• SUPPLIED DATA:
##############################

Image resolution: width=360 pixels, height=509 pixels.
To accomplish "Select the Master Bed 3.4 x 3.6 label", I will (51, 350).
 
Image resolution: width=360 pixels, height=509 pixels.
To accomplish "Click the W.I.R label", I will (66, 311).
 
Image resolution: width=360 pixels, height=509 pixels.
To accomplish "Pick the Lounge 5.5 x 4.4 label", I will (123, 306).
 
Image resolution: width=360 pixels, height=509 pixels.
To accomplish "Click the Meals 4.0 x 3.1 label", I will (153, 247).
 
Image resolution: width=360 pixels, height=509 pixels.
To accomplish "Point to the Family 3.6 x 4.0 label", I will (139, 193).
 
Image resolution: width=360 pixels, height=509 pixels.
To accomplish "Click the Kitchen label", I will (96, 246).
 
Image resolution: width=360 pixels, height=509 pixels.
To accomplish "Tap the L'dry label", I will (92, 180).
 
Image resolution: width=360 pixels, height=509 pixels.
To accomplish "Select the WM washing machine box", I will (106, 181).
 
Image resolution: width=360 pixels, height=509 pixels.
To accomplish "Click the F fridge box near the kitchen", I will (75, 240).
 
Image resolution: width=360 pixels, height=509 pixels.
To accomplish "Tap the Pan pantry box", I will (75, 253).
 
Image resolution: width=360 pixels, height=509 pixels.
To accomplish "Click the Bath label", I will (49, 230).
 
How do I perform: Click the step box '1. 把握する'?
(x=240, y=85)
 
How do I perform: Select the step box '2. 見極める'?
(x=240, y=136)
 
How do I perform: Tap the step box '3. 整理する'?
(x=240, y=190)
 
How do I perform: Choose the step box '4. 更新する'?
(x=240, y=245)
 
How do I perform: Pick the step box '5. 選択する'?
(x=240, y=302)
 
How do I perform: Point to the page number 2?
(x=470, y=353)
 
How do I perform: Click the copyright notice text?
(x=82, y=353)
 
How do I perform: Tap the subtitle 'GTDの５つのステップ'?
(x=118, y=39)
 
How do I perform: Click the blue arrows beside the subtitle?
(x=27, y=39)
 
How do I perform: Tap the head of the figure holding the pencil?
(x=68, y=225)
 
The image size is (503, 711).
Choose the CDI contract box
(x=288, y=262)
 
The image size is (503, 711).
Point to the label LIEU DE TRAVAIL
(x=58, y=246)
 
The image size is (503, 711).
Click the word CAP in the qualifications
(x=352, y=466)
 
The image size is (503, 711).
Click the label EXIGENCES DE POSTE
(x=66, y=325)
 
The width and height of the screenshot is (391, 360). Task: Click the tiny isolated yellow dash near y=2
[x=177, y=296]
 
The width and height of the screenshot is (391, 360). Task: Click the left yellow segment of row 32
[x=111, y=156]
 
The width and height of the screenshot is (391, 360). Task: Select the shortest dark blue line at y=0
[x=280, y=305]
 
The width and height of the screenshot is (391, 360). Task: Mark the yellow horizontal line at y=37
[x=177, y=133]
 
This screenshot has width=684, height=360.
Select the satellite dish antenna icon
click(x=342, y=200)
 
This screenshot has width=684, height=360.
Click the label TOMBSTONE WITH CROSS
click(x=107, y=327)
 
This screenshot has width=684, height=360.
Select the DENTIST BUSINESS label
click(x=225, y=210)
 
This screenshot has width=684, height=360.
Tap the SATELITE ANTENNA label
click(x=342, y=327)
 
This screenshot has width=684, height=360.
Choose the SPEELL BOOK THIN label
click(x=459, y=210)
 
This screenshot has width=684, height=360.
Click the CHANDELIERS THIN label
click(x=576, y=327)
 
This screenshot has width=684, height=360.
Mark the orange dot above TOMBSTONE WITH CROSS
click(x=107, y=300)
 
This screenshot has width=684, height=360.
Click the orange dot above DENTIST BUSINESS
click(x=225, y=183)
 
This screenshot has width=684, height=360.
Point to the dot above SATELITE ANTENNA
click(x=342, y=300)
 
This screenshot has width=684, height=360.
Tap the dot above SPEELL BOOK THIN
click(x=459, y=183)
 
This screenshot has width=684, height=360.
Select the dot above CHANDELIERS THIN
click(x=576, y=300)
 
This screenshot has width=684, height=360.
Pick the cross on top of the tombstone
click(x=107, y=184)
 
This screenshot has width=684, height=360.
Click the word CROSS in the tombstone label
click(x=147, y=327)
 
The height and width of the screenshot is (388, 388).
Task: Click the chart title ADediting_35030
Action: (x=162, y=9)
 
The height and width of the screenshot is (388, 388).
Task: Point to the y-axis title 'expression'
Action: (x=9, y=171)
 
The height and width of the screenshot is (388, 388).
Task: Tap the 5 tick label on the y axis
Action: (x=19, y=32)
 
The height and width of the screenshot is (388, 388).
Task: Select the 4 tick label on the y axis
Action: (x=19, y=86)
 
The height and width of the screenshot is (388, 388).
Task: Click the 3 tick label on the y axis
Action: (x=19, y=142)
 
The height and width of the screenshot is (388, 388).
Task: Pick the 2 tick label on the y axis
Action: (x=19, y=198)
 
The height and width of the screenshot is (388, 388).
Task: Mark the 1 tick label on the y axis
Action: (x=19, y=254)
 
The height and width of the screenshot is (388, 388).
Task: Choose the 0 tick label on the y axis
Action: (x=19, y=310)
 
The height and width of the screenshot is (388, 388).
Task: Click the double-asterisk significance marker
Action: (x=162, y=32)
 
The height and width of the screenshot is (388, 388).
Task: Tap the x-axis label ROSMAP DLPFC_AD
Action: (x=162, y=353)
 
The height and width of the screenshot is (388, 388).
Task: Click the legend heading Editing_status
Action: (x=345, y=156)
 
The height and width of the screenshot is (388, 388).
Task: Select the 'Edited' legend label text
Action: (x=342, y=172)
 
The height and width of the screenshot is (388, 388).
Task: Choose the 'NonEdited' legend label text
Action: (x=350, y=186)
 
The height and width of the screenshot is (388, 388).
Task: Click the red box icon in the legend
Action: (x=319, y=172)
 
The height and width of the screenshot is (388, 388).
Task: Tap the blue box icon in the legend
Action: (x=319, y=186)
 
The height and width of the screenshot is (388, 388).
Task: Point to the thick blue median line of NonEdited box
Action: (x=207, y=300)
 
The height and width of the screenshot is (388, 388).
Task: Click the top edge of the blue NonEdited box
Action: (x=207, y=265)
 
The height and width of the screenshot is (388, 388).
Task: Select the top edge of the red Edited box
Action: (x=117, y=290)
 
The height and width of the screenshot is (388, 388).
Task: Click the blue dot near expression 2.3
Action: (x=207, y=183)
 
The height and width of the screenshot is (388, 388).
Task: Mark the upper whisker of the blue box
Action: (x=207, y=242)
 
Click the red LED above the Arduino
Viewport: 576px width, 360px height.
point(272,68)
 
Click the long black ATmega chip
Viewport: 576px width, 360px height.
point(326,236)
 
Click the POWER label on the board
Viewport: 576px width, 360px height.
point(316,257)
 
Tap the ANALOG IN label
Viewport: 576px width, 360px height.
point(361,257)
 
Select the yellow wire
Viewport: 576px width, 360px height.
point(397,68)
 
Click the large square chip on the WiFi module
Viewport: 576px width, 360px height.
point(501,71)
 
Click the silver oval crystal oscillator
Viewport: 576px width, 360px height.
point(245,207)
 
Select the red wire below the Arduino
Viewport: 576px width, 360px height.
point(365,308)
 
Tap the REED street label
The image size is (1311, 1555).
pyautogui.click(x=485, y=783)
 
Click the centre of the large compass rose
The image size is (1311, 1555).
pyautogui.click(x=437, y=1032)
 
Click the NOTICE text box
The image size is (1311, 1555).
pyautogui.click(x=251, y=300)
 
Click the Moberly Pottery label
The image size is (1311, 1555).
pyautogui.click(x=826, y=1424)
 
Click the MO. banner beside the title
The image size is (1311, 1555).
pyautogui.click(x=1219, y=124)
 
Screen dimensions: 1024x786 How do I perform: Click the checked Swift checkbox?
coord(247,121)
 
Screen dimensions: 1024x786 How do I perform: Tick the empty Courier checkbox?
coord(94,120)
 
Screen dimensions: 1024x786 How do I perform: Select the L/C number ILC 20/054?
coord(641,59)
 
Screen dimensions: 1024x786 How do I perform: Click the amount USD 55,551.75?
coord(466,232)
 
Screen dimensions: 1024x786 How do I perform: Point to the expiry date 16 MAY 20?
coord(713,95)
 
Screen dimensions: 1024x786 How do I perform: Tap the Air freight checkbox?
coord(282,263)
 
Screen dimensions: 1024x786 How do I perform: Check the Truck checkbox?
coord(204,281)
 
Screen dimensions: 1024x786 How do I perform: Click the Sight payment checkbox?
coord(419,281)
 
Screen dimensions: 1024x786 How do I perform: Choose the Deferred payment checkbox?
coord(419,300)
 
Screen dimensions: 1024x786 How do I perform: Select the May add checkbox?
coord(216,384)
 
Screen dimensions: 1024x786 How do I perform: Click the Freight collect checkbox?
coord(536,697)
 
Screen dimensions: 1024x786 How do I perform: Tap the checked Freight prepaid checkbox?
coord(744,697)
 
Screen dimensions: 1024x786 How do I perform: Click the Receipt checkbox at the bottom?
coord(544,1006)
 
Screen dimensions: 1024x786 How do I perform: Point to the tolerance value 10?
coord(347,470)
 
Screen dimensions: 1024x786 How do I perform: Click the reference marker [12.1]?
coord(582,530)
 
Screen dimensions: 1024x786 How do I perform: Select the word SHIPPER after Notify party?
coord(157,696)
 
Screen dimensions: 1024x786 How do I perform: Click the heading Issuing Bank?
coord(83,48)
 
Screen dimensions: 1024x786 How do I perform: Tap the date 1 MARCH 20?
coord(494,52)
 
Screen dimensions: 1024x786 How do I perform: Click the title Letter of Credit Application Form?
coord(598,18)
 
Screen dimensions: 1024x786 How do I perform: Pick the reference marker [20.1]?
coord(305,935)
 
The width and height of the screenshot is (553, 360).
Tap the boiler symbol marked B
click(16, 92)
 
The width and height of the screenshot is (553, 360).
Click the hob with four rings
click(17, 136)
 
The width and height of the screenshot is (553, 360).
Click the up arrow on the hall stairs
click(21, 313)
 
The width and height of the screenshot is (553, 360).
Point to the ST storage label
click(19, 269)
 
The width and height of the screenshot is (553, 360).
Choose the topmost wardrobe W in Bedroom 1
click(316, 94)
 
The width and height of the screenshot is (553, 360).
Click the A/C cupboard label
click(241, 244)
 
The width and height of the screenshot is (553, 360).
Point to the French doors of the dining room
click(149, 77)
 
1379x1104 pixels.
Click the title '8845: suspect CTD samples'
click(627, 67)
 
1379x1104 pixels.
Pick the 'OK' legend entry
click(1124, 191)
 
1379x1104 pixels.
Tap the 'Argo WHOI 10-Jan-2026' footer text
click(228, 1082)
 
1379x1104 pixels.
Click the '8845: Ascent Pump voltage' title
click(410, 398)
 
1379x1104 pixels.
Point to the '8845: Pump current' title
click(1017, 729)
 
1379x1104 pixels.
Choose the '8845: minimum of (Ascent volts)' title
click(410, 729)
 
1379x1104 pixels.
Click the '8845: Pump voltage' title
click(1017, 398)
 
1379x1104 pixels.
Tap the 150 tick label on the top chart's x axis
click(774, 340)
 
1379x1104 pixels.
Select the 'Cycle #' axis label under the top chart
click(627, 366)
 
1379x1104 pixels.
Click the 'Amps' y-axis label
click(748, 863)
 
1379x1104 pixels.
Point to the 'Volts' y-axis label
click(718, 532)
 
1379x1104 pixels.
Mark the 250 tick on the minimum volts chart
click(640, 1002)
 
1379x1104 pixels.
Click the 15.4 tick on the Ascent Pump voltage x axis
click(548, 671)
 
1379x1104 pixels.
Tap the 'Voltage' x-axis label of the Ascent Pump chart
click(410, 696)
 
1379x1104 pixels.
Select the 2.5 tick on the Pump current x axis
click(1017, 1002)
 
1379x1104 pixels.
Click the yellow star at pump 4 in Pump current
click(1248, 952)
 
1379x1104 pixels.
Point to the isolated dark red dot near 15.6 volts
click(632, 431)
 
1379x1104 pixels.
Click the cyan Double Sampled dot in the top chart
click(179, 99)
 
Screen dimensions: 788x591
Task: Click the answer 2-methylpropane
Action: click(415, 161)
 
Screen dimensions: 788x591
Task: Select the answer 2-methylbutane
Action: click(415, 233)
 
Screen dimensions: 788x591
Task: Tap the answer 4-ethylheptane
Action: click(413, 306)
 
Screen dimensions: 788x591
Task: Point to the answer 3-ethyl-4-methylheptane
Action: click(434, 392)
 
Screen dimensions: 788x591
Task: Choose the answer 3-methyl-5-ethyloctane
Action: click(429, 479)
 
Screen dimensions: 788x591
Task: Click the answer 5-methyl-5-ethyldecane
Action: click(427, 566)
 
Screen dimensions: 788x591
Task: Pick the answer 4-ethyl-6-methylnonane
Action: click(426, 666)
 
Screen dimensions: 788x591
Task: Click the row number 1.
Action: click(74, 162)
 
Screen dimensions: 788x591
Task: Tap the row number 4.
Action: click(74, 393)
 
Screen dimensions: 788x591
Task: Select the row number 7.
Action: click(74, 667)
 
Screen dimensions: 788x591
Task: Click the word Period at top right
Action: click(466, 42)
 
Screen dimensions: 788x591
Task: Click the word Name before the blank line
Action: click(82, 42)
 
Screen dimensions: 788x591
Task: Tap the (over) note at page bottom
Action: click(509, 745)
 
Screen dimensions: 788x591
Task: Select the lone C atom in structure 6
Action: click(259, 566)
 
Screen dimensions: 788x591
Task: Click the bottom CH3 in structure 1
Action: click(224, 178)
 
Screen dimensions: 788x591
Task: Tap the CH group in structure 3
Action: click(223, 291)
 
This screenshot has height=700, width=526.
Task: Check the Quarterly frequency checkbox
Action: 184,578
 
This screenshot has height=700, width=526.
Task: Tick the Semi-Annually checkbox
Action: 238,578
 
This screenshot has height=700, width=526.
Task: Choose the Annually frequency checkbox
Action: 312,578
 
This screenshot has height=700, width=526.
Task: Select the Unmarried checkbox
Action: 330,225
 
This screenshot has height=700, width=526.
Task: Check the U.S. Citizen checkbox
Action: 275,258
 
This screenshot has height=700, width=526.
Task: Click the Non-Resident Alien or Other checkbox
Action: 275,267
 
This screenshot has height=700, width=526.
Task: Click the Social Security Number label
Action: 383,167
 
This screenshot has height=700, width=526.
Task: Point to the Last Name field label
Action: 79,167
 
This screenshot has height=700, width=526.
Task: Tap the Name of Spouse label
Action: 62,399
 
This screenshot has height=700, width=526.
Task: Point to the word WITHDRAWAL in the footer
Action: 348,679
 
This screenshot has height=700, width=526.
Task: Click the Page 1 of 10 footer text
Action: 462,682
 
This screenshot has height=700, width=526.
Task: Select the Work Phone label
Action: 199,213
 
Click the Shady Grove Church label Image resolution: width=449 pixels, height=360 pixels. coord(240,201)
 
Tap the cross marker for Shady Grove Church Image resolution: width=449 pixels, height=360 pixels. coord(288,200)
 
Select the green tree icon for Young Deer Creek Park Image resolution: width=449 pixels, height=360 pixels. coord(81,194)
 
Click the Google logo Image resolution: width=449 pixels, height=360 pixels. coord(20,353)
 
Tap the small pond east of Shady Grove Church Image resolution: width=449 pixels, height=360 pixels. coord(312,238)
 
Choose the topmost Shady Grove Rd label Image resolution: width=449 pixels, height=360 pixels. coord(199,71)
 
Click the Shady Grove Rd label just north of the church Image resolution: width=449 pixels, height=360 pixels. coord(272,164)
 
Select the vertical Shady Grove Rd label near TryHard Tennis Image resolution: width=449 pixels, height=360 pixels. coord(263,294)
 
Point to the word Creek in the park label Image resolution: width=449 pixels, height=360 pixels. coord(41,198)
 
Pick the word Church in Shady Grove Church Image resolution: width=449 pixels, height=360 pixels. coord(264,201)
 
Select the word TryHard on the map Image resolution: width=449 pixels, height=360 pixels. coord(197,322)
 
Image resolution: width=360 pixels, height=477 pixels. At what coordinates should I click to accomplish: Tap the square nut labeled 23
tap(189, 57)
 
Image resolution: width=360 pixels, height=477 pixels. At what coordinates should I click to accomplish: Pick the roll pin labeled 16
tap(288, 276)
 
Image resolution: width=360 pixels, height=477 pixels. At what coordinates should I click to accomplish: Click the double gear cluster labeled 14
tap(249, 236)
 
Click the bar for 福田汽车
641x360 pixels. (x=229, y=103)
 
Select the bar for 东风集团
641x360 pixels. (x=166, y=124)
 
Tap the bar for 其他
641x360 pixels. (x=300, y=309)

##############################

Copy the items above word for word, from the line with "line at y=37" to the line with "click(x=225, y=210)", including both of those lines.

• TASK RESPONSE:
The width and height of the screenshot is (391, 360). Task: Mark the yellow horizontal line at y=37
[x=177, y=133]
 
This screenshot has width=684, height=360.
Select the satellite dish antenna icon
click(x=342, y=200)
 
This screenshot has width=684, height=360.
Click the label TOMBSTONE WITH CROSS
click(x=107, y=327)
 
This screenshot has width=684, height=360.
Select the DENTIST BUSINESS label
click(x=225, y=210)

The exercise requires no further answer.